I’m the owner of two Thai rabbits that I’ve now owned for more than six years, and I’m also a former teacher. In the time I’ve owned my rabbits, I’ve had many parents ask me if I thought a rabbit would make a good pet for their child. If not, they then want to know how young is too young for a child to own a pet rabbit and how old should their child be before they decide to buy one?
How young is too young for a child to own a pet rabbit? – As a long-term rabbit owner, I don’t think the age of a child has anything to do with if they are too young to own a pet rabbit. What it does have to do with, however, is the emotional maturity of the child and if they are responsible enough to take care of a rabbit and treat it well.
If I had to choose an age, though, I would say any child younger than 10 years old should only have a rabbit as a pet if the parents are also actively involved in its care.
Rabbits are much more fragile pets than they first appear, in that they can easily break a leg if dropped, can injure their spines if you pick them up and they get scared, and can get sick very fast and die very quickly. Young children aren’t usually mature enough to take full responsibility for the care of a rabbit, as some of the extremely sick rabbits belonging to young children I have seen could probably testify to.

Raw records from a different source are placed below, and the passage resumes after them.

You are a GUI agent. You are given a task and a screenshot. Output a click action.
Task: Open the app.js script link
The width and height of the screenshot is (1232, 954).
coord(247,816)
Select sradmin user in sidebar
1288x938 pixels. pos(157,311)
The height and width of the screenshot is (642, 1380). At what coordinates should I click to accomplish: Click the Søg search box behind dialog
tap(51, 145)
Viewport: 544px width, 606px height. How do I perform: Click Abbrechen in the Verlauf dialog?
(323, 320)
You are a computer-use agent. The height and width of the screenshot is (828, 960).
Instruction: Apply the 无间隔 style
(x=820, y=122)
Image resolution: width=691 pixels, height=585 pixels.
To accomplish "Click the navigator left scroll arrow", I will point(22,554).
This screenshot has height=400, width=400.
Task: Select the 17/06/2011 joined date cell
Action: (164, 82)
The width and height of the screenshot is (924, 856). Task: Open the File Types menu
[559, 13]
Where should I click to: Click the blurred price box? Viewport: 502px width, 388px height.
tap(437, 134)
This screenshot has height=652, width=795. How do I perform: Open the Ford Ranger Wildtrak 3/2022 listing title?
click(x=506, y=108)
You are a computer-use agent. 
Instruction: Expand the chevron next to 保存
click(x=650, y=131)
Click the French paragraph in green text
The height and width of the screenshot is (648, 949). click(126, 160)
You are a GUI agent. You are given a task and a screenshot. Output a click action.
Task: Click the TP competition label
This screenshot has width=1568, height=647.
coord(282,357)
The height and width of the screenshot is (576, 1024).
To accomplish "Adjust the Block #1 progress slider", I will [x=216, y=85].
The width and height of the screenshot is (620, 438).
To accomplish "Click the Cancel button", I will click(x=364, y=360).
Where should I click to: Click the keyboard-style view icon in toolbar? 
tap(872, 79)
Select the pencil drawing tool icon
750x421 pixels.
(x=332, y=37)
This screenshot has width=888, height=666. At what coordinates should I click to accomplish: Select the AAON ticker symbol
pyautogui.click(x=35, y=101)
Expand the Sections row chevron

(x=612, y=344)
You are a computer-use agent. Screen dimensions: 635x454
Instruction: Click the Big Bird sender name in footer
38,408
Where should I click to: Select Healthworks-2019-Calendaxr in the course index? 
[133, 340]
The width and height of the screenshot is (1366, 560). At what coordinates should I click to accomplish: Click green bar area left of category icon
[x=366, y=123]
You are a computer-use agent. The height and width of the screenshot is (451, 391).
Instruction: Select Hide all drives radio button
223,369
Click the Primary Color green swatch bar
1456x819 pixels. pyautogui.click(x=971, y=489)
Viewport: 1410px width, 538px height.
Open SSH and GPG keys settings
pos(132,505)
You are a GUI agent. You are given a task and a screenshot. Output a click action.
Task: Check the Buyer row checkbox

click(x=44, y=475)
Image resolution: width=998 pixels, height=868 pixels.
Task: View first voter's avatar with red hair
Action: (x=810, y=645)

A parent’s responsibility for a pet rabbit – If you decide to buy your child a rabbit as a pet, you should only do so if you are willing to take on full responsibility for its care if your child becomes bored with it.
You should also be responsible for teaching your child how to take care of a rabbit — from how to clean a cage properly, to how much food to give it every day. From how to pick up and hold a rabbit correctly, to how to ensure the rabbit is never accidentally dropped. A rabbit can end up severely injured from an accidental dropping, or could die if it falls on its head or injures its spine.
If you do not have the time to teach your child how to take care of a rabbit correctly, you shouldn’t buy one. It’s not fair to the rabbit and it’s definitely not fair to your child.
Your child’s safety – While rabbits are cute and fluffy and look very cuddly, they can also bite and they do scratch. That’s why you should make sure your child knows not to stick his fingers through the bars of the cage, or startle the rabbit when it is sleeping.
Quite serious bites can occur if a rabbit is frightened suddenly, and that can put a child off from having a pet for the rest of his life.
Be honest – is your child mature and responsible enough? – You obviously know your child better than anyone else, so ask yourself if your child is emotionally mature and responsible enough to own a pet rabbit, or will he get bored and soon be ignoring it for more interesting things?
If the former, by all means buy a rabbit and teach him how to take care of it. He may just make an excellent pet owner.
If the latter, however, you’d probably be better buying him a new computer game or paying for him to take baseball lessons, as they are not things that he could physically harm. A neglected and ignored rabbit, however, is a very unhappy animal indeed, and no child should put one through that.